Texas considers engagement rings to be a “conditional gift,” meaning it doesn’t actually belong to you until the condition – marriage – is met. That makes it sound like it automatically goes back to the giver if the engagement is called off, but it’s a little more complicated than that.
If an engagement is broken, the ring goes to whoever was not at fault in the breakup. So if a man’s fiance calls off the wedding because she finds out he cheated on her, she gets to keep the ring. But if she called it off for no particular reason, he gets it back.
But even if you get the ring back, don’t expect your money back. If you can resell the ring, you might be lucky to get half of what you paid for it. Online jewelry resale outlet IDoNowIDont.com says that sellers can hope to recoup 50 to 75 percent of the original cost, and that’s before the 15 percent commission the site charges. If you sell to a jewelry store or pawn shop, expect an even lower return for that pre-owned ring.

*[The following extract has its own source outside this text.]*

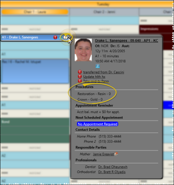
Task: Click Drake's patient photo thumbnail
Action: pos(83,50)
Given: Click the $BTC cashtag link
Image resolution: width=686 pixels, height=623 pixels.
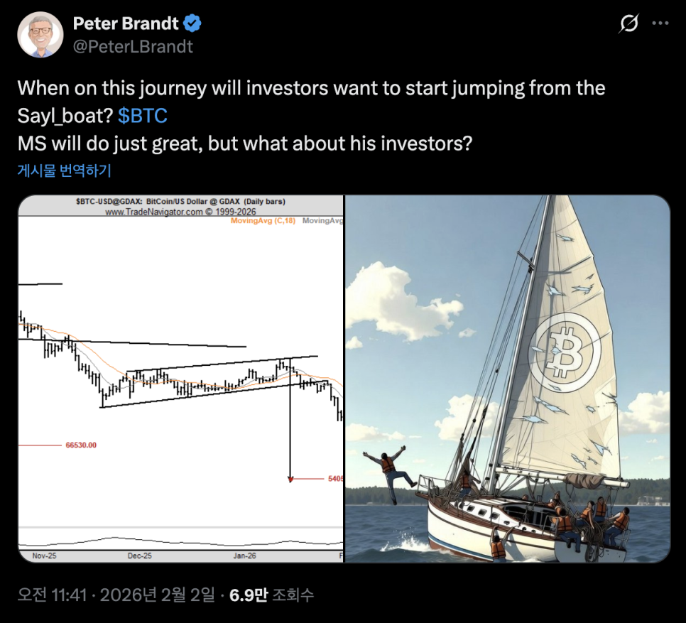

2. Texas Is A Community Property State.
If you’ve been single for awhile, you might be used to the idea that what you earn belongs to you. But once you’re wed, the state of Texas considers everything you earn to be community property, meaning it belongs equally to you and your spouse. If you and your spouse-to-be have dramatically different earning power or assets, that may prove problematic down the road. To protect yourself, you need a prenup. For more on how a prenup can help and who needs one, read more at Do you Need a Prenup? 3 Signs.
3. Legal Conversations To Have With Your Fiance.

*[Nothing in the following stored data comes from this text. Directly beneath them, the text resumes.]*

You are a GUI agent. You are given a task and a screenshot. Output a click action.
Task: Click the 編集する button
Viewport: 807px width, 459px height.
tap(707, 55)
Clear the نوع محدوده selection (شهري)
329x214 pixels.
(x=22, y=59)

While you’re dating, it’s easy to focus on the romance and avoid the hard conversations. But now that you’re getting married, it’s time to have some important conversations that include the legal aspects of your relationship.

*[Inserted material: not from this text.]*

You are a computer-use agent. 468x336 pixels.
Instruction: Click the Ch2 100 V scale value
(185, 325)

Here are some of the important topics you need to start talking about before you tie the knot:
Debt. With rising debt, many young people enter marriage with some serious financial baggage. Make sure you know exactly how much debt your partner has and that you’re willing to take it on.
Children. Do you want children? Does your spouse? How many and when? While it may seem far off in the future, make sure you and your partner agree about the issue of children before getting married. What seems like just an idea now could turn out to be a custody or child support battle down the road.
Previous relationships. Has your fiance been previously married or engaged or do they have children with someone else? Make sure you’ve talked through their previous romantic and family commitments before making one of your own.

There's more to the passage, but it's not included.